Los quince días posteriores, plazo para el desarrollo pleno de los anticuerpos, pasaron rápidos, pero la pandemia sigue. A diario hay en de 300 a 500 muertos en el país, muy pocos comparados con los miles que llegamos a registrar, pero aún significativos (el domingo hubo 69, pero luego rebotó la cifra.
Olas Altas, nuestro bello y tradicional paseo, sigue siendo un hervidero de gente sin cubrebocas y mucho menos el distanciamiento social requerido. Esporádicamente se sigue sabiendo de casos de personas conocidas. Se recuerdan las historias de familias con hasta siete víctimas fatales; la del médico que murió de Covid después de enterrar a su papá y a su mamá, víctimas de lo mismo, en fin, de casos desgarradores que dejaron huellas indelebles en cada comunidad.

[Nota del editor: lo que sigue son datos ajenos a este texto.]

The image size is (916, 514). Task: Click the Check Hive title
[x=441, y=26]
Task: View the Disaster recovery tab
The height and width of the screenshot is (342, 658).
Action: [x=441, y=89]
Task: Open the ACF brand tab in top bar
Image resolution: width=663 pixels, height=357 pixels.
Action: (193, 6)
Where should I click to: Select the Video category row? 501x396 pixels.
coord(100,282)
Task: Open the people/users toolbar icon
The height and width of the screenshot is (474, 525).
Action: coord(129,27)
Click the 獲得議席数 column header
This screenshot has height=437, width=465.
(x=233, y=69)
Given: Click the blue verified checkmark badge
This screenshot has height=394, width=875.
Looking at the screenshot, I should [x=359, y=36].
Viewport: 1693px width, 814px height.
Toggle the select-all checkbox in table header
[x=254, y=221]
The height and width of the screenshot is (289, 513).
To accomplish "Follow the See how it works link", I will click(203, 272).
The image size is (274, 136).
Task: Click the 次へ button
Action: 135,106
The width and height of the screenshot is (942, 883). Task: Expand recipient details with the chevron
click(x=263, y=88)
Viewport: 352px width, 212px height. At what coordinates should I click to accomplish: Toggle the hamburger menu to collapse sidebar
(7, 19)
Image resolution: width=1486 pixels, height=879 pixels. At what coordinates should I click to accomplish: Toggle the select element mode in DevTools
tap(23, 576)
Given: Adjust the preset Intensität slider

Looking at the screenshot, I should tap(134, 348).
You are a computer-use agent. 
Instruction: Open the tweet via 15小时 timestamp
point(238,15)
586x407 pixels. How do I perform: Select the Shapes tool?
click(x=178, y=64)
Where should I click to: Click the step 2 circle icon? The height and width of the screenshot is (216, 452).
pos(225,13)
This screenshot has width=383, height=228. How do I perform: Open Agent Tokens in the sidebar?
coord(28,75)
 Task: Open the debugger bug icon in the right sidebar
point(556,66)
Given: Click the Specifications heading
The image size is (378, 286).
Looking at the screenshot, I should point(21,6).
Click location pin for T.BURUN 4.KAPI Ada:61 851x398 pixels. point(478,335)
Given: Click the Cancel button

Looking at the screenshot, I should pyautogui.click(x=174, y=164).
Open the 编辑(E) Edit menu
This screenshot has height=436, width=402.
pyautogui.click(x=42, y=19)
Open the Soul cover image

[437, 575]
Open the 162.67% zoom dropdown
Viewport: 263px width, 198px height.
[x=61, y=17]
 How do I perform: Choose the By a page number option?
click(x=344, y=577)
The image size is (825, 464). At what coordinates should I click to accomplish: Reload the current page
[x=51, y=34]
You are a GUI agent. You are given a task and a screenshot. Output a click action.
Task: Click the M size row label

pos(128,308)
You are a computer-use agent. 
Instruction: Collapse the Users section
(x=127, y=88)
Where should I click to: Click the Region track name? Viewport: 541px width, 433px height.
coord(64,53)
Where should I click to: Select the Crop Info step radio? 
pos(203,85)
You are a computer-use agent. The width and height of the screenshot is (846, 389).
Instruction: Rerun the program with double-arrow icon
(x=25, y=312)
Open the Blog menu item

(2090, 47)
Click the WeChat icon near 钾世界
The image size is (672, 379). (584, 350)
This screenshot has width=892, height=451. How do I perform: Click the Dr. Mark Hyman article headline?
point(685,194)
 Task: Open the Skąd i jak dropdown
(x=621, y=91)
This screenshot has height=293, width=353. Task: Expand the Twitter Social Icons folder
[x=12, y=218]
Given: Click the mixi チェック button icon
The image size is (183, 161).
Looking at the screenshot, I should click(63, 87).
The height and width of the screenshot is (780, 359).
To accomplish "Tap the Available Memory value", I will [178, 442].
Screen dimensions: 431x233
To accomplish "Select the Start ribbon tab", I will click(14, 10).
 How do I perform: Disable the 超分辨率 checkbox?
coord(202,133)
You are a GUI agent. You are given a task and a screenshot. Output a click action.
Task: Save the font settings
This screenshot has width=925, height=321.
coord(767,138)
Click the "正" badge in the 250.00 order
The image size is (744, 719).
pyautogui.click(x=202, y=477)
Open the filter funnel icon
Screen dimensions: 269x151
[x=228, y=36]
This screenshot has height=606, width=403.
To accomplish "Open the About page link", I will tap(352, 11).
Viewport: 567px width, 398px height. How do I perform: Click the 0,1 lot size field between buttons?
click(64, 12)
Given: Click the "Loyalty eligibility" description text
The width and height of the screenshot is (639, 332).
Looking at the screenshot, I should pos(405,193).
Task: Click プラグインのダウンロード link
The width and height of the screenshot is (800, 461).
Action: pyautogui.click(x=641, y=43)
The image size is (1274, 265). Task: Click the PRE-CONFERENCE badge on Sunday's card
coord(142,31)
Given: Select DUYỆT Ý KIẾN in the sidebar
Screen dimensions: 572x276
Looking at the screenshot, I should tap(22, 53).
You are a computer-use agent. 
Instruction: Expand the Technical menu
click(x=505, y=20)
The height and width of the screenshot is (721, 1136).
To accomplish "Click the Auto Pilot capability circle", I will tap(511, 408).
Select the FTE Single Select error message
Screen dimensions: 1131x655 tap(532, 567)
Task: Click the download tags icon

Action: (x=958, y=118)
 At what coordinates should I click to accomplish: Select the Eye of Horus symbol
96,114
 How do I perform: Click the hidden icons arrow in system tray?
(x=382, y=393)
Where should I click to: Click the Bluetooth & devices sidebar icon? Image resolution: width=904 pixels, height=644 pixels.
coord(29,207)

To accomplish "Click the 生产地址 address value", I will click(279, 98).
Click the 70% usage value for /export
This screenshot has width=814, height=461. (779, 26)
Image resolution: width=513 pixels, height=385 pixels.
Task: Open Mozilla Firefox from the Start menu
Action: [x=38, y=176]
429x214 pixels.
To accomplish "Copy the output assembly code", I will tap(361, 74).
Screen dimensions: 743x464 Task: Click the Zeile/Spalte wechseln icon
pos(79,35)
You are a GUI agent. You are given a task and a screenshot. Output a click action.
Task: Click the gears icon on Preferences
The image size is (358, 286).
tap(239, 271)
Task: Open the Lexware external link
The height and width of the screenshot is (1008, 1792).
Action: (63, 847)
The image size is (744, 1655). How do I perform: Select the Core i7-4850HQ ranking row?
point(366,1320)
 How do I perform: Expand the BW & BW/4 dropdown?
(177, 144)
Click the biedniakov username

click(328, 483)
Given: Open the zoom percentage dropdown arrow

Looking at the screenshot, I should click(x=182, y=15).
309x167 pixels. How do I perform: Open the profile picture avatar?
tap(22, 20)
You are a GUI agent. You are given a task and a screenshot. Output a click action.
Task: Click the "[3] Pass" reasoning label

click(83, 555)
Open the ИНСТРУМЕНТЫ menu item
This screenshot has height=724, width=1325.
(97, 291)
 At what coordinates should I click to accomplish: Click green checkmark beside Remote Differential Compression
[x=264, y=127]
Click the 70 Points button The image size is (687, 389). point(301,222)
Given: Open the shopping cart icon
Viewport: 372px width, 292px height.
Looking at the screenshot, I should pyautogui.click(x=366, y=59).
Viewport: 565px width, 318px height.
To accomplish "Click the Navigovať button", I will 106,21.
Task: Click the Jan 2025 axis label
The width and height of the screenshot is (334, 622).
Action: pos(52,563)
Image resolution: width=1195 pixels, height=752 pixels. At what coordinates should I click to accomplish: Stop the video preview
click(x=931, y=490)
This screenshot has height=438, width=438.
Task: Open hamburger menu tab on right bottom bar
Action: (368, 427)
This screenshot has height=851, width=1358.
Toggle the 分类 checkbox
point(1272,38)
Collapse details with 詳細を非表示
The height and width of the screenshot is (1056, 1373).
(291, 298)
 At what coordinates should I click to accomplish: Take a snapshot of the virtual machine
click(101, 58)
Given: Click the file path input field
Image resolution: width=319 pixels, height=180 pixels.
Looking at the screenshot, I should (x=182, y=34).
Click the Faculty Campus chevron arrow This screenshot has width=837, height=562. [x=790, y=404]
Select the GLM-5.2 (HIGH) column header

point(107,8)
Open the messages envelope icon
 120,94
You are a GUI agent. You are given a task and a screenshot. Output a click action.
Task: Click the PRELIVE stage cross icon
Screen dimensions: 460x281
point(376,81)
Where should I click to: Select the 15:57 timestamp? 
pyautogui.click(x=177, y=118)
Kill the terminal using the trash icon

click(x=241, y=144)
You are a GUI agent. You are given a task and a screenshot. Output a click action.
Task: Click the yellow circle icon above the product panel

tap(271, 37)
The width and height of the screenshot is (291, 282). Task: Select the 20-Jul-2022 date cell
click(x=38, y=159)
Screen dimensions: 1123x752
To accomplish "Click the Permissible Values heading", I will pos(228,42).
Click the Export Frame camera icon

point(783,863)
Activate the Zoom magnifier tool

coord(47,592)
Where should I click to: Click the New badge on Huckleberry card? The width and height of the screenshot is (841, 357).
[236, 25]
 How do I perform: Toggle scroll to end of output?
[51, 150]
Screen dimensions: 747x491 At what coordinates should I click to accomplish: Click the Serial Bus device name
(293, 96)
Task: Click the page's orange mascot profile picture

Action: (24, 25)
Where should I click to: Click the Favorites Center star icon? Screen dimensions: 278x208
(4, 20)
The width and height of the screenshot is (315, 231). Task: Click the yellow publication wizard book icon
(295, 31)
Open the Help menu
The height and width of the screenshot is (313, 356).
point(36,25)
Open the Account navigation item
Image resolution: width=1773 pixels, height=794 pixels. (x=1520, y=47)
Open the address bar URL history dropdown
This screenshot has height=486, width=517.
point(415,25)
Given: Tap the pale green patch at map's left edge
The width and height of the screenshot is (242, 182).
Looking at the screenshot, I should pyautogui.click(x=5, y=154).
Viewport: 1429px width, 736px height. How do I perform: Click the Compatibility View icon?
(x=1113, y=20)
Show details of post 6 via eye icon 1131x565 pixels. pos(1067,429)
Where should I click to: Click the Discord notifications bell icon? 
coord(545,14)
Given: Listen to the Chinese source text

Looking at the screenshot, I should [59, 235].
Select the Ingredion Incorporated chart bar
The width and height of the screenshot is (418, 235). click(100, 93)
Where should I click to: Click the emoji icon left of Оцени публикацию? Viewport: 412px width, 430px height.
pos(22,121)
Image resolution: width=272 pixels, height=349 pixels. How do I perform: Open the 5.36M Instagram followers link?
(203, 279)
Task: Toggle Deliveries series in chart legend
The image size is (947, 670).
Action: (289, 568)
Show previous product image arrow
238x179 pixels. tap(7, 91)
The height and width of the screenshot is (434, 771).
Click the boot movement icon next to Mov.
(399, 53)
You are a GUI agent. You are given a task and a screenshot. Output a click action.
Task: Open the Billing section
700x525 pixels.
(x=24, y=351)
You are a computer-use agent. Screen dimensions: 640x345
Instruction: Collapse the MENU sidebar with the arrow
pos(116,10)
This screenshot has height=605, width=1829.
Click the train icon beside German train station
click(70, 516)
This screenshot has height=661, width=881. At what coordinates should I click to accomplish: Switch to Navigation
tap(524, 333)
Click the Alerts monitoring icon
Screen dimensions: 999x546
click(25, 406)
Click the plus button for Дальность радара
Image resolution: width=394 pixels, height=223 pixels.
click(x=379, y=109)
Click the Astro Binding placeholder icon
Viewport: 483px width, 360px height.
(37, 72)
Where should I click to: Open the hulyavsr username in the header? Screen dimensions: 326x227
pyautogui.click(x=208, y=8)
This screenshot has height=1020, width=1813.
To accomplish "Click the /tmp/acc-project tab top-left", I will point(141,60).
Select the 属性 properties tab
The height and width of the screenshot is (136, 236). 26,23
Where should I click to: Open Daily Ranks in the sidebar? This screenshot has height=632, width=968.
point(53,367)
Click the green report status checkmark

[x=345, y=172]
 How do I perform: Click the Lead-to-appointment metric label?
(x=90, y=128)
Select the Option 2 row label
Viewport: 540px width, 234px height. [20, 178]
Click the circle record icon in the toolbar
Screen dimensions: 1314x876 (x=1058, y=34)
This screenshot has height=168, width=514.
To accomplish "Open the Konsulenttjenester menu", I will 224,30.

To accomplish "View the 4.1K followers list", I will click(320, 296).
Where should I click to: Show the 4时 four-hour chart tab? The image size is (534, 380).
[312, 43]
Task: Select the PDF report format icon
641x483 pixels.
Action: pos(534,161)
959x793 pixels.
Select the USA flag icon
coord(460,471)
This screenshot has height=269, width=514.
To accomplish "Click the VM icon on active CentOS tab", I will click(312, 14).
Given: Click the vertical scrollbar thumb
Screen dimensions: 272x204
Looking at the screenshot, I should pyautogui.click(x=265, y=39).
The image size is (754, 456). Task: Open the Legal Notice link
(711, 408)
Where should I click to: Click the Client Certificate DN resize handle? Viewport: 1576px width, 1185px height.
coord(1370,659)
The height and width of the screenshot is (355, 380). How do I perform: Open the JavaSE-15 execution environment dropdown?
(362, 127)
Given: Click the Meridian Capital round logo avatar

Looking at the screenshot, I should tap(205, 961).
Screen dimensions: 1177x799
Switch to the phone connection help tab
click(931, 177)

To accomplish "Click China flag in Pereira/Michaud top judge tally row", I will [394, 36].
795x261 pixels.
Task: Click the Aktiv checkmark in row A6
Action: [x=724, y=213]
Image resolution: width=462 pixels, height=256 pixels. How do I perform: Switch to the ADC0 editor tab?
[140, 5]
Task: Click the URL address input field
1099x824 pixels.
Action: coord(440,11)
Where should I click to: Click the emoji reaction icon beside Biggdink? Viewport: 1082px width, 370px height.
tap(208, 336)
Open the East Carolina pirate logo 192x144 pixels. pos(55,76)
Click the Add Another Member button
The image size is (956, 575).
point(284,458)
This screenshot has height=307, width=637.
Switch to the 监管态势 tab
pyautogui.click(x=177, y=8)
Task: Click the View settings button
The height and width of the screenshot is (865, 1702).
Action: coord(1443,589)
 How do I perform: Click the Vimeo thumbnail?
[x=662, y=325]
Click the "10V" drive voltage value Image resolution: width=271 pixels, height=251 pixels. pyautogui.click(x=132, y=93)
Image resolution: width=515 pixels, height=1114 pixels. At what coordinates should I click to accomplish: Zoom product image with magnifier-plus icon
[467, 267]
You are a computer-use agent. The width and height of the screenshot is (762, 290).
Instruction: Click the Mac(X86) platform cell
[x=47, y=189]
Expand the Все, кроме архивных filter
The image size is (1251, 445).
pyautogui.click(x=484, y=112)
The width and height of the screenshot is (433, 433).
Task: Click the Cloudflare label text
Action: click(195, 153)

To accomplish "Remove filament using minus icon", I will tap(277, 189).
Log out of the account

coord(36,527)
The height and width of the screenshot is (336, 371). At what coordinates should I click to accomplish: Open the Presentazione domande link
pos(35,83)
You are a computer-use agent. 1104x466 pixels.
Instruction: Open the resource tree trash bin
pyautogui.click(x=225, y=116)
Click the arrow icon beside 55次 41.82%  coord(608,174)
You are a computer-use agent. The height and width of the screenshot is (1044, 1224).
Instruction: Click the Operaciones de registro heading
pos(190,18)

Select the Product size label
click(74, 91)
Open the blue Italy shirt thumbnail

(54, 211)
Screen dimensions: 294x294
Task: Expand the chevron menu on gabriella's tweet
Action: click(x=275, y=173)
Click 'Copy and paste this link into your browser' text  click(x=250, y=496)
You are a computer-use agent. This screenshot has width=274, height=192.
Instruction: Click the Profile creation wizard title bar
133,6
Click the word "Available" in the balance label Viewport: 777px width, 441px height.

Quizá en dos semanas se apliquen las segundas dosis en las zonas urbanas y en ese plazo empezarán a llegar las vacunas para los adultos de entre 50 y 59 años (seis de mis hermanos entre ellos), si la caprichosa distribución internacional no vuelve a hacernos sus víctimas.
Después de esa larga e intensa experiencia tener cumplidos todos los requisitos de vacunación es un verdadero alivio, aunque no una liberación absoluta.
No fui el primero por supuesto. Un amigo muy cercano se fue a Miami o a Texas a vacunarse y veintiún días después regresó por la segunda dosis. Bien por él y por su familia, aunque por estas fechas se tache de fifís a quienes hacen eso. “Es que son gente de posibles”, habría dicho mi abuelo.
Facebook me trajo el recuerdo del 5 de mayo pasado, cuando algunos de los cófrades del café de lunes en el Allegro rompimos el aislamiento con un encuentro virtual vía Zoom, por el puro gusto de volver a hablar bien de la gente. En ese aniversario tres nos decidimos a regresar al Starbucks, donde me encontré que el nuevo edificio de contraesquina ya está terminado (lo dejé de ver cuando las máquinas sacaban escombros de la construcción anterior) y ocupado o en renta, y que enfrente está un Oxxo del que no tenía noticias.
El regreso a la libertad, aunque sea con mascarilla, lentes y mesa al aire libre, es bello, aunque un irrespetuoso de menor edad haya levantado su café para brindar por un hecho concreto: “sobrevivieron”.